Server Deployment Examples

Python/Django

As an example of how a project could follow the guidelines above, here is a brief list of the actual actions done to deploy a new version of the IETF datatracker (A Django project, using the Django manage.py management command):

  • Check out the release from repository in a version-named directory
  • Run virtualenv env" in the top directory
  • Activate the environment
  • Run pip install --upgrade -r requirements.txt
  • Run (if needed) .../manage.py collectstatic
  • Run .../manage.py migrate
  • Run .../manage.py check
  • Symlink the version-named directory to the name served by apache
  • Reload Apache

(The datatracker INSTALL file gives more detailed information.)

Non-Python

As an example of how a C- or PHP-based project could follow the guidelines above, here is a brief list of the typical actions taken to deploy a typical C-based program.

  • Check out the release from repository in a version-named directory
  • Run ./configure
  • Run make
  • Run sudo make install
  • Reload Apache

Current License

This is the Simplified BSD Licence:

Copyright (c) <insert year> IETF Trust. All rights reserved.

Redistribution and use in source and binary forms, with or without
modification, are permitted provided that the following conditions are met:

 * Redistributions of source code must retain the above copyright notice, this
 list of conditions and the following disclaimer.

 * Redistributions in binary form must reproduce the above copyright notice,
 this list of conditions and the following disclaimer in the documentation
 and/or other materials provided with the distribution.

 * Neither the name of Internet Society, IETF or IETF Trust, nor the names of
 specific contributors, may be used to endorse or promote products derived
 from this software without specific prior written permission.

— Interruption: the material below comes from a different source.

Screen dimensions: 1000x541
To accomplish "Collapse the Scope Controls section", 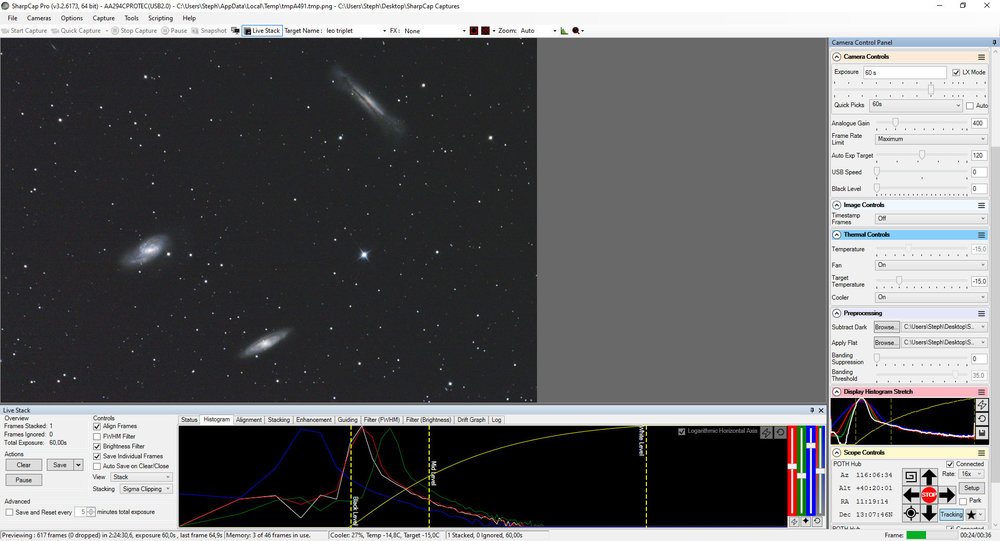I will [837, 453].
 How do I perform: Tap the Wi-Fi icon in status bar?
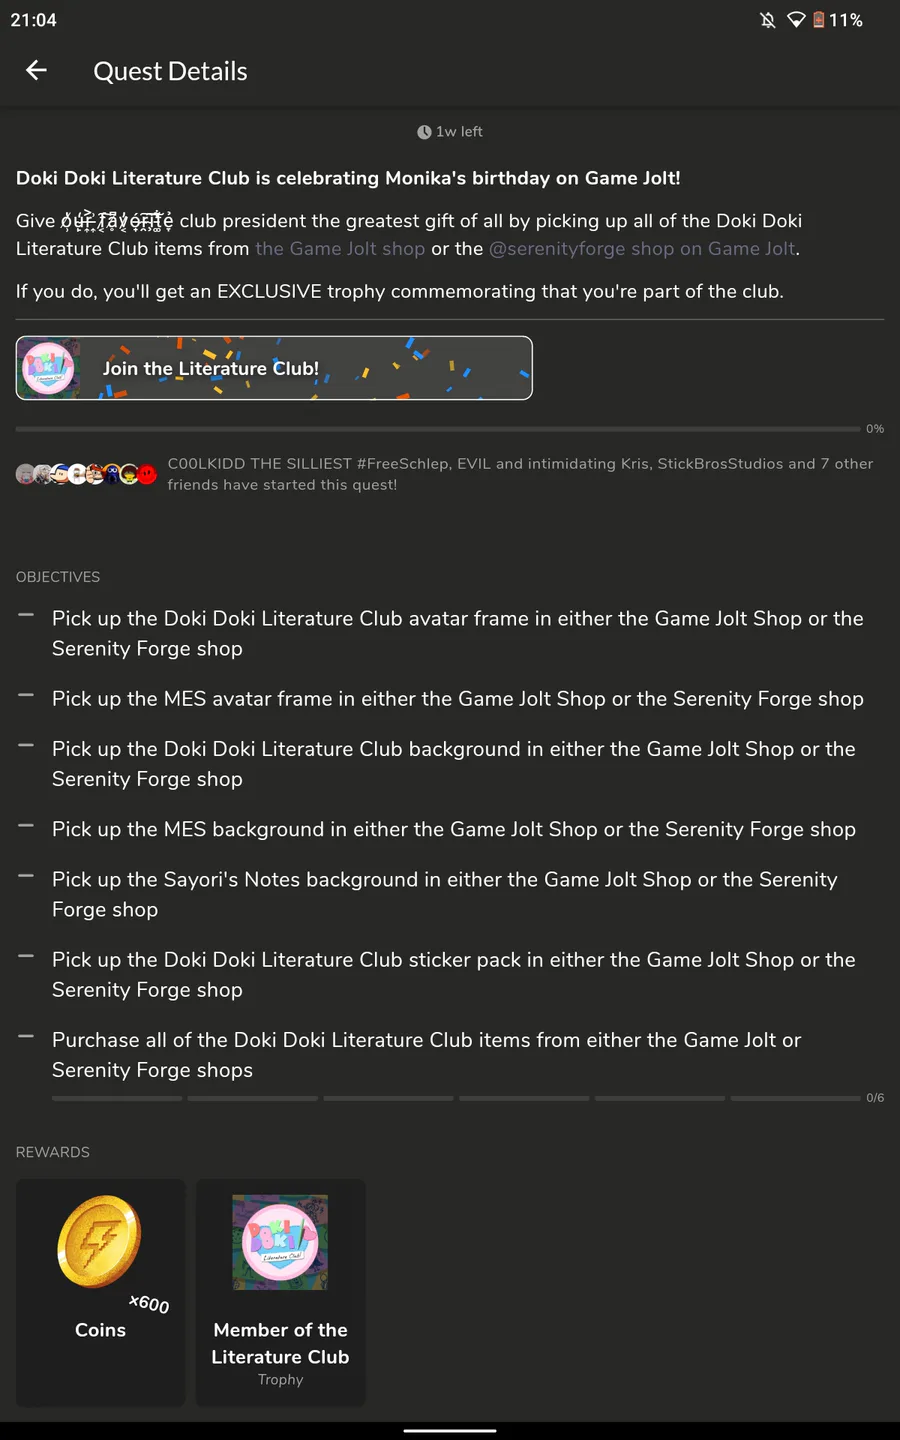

THIS SOFTWARE IS PROVIDED BY THE COPYRIGHT HOLDERS AND CONTRIBUTORS “AS IS”
AND ANY EXPRESS OR IMPLIED WARRANTIES, INCLUDING, BUT NOT LIMITED TO, THE
IMPLIED WARRANTIES OF MERCHANTABILITY AND FITNESS FOR A PARTICULAR PURPOSE ARE
DISCLAIMED. IN NO EVENT SHALL THE COPYRIGHT OWNER OR CONTRIBUTORS BE LIABLE
FOR ANY DIRECT, INDIRECT, INCIDENTAL, SPECIAL, EXEMPLARY, OR CONSEQUENTIAL
DAMAGES (INCLUDING, BUT NOT LIMITED TO, PROCUREMENT OF SUBSTITUTE GOODS OR
SERVICES; LOSS OF USE, DATA, OR PROFITS; OR BUSINESS INTERRUPTION) HOWEVER
CAUSED AND ON ANY THEORY OF LIABILITY, WHETHER IN CONTRACT, STRICT LIABILITY,
OR TORT (INCLUDING NEGLIGENCE OR OTHERWISE) ARISING IN ANY WAY OUT OF THE USE
OF THIS SOFTWARE, EVEN IF ADVISED OF THE POSSIBILITY OF SUCH DAMAGE.